Io credo che Ronaldo sia il nome della settimana. Certamente quella della Juventus è stata una prestazione fantastica, ma senza di lui, senza la sua personalità, senza il suo know-how, quella speciale e naturale ambizione non credo questo sarebbe stato possibile. Quando in area di rigore o vicino l’area di rigore un killer come Cristiano tutto può accadere. Se ieri Ronaldo non avesse fatto quella prestazione Messi sarebbe ancora una volta a mio avviso il giocatore della settimana. Credo che Messi e Ronaldo siano fortunati e sfortunati allo stesso tempo di giocare nella stessa generazione. Sono fortunati perché possono competere l’uno contro l’altro, o perché possono guardarsi e migliorare guardando l’altro e prendere motivazioni extra nelle cose che fanno e nei numeri dei trofei vinti. Credo debbano essere felici di essere della stessa generazione. Sono però sfortunati perché se ci fosse stato solamente uno di loro, avrebbe vinto 10 Palloni d’Oro o Scarpe d’Oro“.

Poi il portoghese ha detto la sua sugli altri talenti del calcio mondiale: “Poi ci sono quelli che io chiamo i piccoli mostri, che vengono subito dietro. E l’asticella è molto alta. Grande motivazione quindi per Neymar, Mbappe e Griezmann. Credo che Griezmann guardando Cristiano martedì abbia pensato: “Ok, sono Campione del Mondo, ho vinto l’Europa League, sto facendo benissimo, ma guardalo”. E credo che quindi questa possa essere un’enorme motivazione per questi calciatori, visto che sfortunatamente Messi e Ronaldo non dureranno per sempre“.

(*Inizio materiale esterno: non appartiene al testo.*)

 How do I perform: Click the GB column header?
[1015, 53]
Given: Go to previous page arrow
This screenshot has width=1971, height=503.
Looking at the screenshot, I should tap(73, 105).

Infine un sguardo al campionato italiano e soprattutto al derby di domenica sera: “Il weekend sarà caratterizzato principalmente dal derby di Milano. Che si tratti di Inter o Milan che giochi in casa, non cambia, anche se ci sarà una maggioranza di supporters rossoneri. Un derby ha sempre un grande peso, questa volta ci si gioca un posizionamento tra le prime 4. Anche se l’obiettivo stagionale dell’Inter era quello di arrivare il più in alto in classifica possibile, ora deve riuscire a mantenersi in zona Champions. Milan, Inter e Roma sono divisi solamente da un punto, e il derby quindi avrà una grande importanza in quanto inciderà sulla qualificazione alla prossima Coppa dei Campioni“.